Numerical Studies on the Radio Afterglows in TDE: Bow Shock

TL;DR

This study uses simulations to differentiate radio afterglows from bow shocks and forward shocks in tidal disruption events, revealing distinct spectral features and offering a new method to probe dense gas near galactic centers.

Contribution

It provides the first detailed simulation-based analysis of bow shock radio emissions in TDEs, highlighting their unique spectral signatures and implications for understanding circumnuclear dense gas.

Findings

Bow shock radio emission peaks at higher frequencies.

Flux from bow shocks rises steeply and declines rapidly.

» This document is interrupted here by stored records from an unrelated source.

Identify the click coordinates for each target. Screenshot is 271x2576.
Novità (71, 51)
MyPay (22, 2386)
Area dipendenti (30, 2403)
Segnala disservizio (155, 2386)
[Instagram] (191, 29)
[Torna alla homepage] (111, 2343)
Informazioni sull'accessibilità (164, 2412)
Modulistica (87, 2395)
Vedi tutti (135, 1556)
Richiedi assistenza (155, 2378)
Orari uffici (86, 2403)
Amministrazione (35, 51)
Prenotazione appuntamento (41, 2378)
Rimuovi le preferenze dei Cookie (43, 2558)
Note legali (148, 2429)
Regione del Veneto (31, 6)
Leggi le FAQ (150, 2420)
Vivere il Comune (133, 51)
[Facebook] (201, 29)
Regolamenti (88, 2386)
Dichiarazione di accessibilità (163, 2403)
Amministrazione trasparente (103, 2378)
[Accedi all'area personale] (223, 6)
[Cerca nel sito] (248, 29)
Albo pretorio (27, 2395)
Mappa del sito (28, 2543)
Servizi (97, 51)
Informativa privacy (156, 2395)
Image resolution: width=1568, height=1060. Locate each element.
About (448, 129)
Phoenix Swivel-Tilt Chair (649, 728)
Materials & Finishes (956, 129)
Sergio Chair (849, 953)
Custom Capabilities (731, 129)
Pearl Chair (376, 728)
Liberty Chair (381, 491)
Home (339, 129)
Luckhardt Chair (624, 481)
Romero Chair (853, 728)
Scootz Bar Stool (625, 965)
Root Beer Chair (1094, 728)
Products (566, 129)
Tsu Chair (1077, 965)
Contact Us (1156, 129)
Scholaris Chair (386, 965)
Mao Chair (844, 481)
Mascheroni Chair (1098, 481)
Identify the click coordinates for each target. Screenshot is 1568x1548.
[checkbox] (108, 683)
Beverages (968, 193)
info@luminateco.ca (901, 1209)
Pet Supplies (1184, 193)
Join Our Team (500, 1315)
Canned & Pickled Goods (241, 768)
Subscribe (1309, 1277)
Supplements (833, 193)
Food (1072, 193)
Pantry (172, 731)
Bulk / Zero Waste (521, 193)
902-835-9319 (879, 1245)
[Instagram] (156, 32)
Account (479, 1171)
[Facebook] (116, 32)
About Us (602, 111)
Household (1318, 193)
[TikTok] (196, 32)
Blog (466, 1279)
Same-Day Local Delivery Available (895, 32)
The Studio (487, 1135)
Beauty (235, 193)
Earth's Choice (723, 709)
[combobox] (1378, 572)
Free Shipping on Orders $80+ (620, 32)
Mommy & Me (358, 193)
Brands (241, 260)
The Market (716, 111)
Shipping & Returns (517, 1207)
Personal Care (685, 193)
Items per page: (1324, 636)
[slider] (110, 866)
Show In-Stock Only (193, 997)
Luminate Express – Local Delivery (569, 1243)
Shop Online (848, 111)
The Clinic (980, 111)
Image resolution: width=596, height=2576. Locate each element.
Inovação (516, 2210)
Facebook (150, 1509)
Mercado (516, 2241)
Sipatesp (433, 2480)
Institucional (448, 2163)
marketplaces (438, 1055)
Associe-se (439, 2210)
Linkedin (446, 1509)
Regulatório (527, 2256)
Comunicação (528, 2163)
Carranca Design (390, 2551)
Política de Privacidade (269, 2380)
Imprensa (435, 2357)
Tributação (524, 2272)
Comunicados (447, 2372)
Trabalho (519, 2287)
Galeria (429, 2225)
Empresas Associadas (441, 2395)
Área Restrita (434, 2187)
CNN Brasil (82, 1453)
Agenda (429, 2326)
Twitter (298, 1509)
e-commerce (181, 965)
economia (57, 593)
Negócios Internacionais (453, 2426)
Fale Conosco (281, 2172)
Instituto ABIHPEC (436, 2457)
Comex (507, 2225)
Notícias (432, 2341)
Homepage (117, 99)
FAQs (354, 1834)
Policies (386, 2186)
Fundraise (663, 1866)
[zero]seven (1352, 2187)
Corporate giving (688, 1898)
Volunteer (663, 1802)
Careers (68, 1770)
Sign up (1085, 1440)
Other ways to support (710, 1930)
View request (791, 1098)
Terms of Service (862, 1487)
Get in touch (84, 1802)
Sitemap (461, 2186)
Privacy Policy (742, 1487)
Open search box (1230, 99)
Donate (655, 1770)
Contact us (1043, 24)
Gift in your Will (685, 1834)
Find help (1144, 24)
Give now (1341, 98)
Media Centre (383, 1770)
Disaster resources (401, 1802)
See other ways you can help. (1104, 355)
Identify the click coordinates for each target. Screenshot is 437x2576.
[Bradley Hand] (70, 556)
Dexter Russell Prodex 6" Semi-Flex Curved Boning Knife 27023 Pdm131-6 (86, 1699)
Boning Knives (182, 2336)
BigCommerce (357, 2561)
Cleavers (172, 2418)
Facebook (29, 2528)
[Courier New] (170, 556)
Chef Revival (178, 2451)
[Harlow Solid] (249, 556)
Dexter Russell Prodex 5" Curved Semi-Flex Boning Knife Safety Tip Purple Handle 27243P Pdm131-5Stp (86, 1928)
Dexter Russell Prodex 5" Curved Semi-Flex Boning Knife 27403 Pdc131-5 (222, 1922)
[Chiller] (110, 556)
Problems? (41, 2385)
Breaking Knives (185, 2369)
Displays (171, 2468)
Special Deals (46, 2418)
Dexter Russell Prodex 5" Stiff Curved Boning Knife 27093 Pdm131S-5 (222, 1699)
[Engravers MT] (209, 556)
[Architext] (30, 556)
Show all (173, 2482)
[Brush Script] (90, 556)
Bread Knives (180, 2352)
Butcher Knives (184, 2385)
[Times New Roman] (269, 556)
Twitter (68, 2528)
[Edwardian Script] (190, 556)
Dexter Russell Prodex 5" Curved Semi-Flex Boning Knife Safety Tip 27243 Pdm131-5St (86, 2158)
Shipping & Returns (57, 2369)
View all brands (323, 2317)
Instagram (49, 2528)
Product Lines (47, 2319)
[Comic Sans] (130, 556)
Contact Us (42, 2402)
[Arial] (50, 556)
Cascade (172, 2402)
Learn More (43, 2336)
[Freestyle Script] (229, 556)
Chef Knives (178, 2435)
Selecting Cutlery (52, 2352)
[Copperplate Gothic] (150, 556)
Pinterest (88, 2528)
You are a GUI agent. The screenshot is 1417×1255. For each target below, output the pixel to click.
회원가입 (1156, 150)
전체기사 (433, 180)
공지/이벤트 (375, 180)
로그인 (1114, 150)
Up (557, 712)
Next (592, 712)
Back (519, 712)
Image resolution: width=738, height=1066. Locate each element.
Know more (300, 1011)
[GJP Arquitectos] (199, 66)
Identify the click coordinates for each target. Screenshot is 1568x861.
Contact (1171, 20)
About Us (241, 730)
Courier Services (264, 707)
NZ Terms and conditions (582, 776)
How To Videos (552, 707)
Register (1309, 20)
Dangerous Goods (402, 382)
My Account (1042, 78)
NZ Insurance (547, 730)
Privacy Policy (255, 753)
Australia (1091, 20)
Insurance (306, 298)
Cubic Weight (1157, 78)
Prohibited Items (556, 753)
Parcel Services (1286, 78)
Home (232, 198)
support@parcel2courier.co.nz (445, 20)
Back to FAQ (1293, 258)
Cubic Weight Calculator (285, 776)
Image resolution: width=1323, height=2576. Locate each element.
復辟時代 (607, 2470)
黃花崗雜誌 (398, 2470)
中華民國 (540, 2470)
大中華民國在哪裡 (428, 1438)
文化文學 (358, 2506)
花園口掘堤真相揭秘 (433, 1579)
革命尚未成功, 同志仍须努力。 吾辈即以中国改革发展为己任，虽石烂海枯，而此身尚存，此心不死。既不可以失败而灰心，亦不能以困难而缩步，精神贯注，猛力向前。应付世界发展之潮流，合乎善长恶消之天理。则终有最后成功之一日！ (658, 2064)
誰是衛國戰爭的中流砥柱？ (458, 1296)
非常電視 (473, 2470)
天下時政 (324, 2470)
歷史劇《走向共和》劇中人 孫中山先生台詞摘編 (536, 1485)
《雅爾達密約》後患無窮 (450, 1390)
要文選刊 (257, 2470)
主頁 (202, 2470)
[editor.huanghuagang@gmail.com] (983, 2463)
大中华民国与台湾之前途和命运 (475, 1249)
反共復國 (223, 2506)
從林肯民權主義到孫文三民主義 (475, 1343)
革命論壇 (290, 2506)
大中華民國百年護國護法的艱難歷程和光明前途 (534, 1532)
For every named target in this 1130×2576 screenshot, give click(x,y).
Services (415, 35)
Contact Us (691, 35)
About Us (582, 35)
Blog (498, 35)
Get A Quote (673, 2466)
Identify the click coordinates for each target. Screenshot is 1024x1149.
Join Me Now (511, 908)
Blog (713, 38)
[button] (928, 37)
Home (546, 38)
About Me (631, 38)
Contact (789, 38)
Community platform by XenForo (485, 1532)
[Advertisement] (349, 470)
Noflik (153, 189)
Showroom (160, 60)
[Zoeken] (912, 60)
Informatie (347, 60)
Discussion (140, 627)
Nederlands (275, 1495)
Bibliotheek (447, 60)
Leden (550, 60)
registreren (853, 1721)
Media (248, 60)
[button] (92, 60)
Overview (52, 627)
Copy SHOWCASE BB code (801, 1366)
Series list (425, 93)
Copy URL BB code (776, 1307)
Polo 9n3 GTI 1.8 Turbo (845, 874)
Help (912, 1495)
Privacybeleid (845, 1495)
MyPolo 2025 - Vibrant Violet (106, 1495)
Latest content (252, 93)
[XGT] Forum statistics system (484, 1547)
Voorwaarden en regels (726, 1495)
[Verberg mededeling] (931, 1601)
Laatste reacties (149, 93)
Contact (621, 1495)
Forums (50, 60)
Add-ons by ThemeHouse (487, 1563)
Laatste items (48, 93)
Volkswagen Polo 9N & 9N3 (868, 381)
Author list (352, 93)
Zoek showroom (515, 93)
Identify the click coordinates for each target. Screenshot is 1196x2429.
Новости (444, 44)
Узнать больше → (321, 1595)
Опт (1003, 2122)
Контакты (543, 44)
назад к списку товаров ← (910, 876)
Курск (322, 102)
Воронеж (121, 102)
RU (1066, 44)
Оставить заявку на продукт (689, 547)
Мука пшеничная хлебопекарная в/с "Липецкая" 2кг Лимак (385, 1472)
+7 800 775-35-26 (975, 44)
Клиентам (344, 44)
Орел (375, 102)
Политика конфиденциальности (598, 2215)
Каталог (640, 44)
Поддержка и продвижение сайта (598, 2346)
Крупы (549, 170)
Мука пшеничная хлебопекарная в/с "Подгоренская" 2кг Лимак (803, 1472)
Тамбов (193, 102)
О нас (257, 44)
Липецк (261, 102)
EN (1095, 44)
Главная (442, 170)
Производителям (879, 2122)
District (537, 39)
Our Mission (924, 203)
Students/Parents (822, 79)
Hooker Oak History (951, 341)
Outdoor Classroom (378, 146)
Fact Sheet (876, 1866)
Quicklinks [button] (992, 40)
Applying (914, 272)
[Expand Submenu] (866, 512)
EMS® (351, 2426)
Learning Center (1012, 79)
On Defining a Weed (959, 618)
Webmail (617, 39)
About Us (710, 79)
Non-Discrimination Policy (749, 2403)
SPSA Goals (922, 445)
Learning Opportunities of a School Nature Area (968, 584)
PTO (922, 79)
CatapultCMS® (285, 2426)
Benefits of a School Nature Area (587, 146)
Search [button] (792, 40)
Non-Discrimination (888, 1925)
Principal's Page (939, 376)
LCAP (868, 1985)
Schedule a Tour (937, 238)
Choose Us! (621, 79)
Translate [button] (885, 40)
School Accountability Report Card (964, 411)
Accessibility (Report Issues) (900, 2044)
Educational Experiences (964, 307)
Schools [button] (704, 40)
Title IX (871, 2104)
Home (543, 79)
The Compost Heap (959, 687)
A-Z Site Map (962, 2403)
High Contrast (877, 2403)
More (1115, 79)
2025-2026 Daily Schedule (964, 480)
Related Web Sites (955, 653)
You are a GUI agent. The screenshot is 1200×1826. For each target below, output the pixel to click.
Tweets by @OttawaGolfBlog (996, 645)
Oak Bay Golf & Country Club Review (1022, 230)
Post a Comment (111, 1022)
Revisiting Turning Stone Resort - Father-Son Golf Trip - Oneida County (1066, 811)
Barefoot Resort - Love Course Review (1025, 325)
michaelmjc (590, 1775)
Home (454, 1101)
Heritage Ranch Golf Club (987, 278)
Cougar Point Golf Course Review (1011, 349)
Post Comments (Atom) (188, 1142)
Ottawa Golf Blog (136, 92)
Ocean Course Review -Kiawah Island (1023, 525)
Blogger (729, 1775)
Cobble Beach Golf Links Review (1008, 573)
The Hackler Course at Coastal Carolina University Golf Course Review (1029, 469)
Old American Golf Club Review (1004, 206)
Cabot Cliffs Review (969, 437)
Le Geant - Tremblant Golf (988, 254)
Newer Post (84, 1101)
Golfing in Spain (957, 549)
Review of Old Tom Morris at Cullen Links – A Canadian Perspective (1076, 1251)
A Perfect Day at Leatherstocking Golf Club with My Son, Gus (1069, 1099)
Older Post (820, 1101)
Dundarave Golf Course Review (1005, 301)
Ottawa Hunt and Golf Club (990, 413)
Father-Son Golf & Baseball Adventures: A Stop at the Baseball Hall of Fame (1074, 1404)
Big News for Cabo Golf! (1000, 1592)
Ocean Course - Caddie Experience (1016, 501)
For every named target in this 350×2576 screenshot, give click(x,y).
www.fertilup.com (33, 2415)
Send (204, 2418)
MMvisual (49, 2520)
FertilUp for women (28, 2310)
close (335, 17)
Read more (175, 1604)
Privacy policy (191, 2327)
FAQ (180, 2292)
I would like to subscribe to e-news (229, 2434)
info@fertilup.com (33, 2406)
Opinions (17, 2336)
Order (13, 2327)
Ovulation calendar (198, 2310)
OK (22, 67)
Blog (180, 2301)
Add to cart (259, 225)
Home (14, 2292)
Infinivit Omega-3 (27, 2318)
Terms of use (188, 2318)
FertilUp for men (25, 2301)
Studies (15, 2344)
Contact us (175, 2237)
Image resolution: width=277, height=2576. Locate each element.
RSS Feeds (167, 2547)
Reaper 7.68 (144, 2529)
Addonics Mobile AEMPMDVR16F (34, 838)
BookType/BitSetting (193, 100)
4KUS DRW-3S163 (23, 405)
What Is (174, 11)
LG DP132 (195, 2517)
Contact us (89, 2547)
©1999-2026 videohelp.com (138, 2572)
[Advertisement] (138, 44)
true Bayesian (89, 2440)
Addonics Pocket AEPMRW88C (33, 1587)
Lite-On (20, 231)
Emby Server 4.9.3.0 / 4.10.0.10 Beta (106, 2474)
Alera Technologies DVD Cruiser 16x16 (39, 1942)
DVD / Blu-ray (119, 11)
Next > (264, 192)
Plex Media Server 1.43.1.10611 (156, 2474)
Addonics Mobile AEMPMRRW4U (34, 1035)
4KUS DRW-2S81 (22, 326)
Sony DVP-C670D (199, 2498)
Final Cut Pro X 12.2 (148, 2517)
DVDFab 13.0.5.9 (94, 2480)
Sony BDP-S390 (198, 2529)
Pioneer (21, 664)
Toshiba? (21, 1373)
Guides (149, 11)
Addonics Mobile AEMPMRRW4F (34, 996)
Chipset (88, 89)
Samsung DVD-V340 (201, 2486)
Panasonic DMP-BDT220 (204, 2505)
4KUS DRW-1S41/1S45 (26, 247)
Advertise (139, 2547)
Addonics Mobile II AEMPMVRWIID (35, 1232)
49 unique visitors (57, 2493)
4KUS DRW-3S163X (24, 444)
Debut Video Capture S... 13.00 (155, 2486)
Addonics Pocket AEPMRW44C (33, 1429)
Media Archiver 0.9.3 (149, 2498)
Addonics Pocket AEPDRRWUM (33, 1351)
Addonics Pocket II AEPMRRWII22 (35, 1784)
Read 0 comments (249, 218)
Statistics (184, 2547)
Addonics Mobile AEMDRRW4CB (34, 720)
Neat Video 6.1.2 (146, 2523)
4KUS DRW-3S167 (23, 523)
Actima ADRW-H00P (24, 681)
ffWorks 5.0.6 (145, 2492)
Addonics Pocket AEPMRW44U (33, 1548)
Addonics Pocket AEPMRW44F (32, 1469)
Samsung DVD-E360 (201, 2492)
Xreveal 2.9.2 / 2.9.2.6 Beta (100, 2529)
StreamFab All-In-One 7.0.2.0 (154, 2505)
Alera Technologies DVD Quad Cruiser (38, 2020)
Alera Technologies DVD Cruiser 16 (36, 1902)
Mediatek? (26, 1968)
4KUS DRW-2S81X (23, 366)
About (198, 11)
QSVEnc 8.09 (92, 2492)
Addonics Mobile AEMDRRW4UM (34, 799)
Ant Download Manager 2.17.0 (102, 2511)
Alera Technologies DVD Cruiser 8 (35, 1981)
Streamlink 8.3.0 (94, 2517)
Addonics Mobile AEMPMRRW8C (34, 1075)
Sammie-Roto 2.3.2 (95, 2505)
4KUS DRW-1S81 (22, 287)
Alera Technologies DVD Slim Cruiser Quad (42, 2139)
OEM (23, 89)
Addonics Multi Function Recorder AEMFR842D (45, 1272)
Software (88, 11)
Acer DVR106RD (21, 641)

Spectral features can be double-peaked or flat-top, deviating from simple models.

Abstract

The origin of radio afterglows or delayed radio flares in tidal disruption events (TDEs) is not fully understood. They could be generated either by a forward shock (FS) propagating into diffuse circumnuclear medium (CNM), or a bow shock (BS) around a dense cloud, each of which is fundamentally different. To elucidate the distinctions between these two scenarios, we conducted two-fluid simulations incorporating relativistic electrons to investigate the spatial evolution of these electrons after being accelerated by shock. Based on their spatial distribution, we performed radiative transfer calculations to obtain the synchrotron spectra. In Paper I (Mou 2025), we reported the results for the FS scenario; in this article, we focus on the BS scenario. Compared to that from the FS, the radio emission from the BS exhibits a higher peak frequency, and its flux shows a much steeper rise and a more rapid decline. The radio flux from the BS also responds to fluctuations in the outflow. The combined effects of the BS and FS substantially alter radio spectra, causing significant deviations from the single-zone emission model, and in some cases producing double-peaked or flat-top features in spectra. This study highlights the importance of the BS, and inspires a novel approach for probing dense gas on sub-parsec scales in galactic nuclei by decomposing the BS radio spectrum to reveal the conditions of circumnuclear dense gas.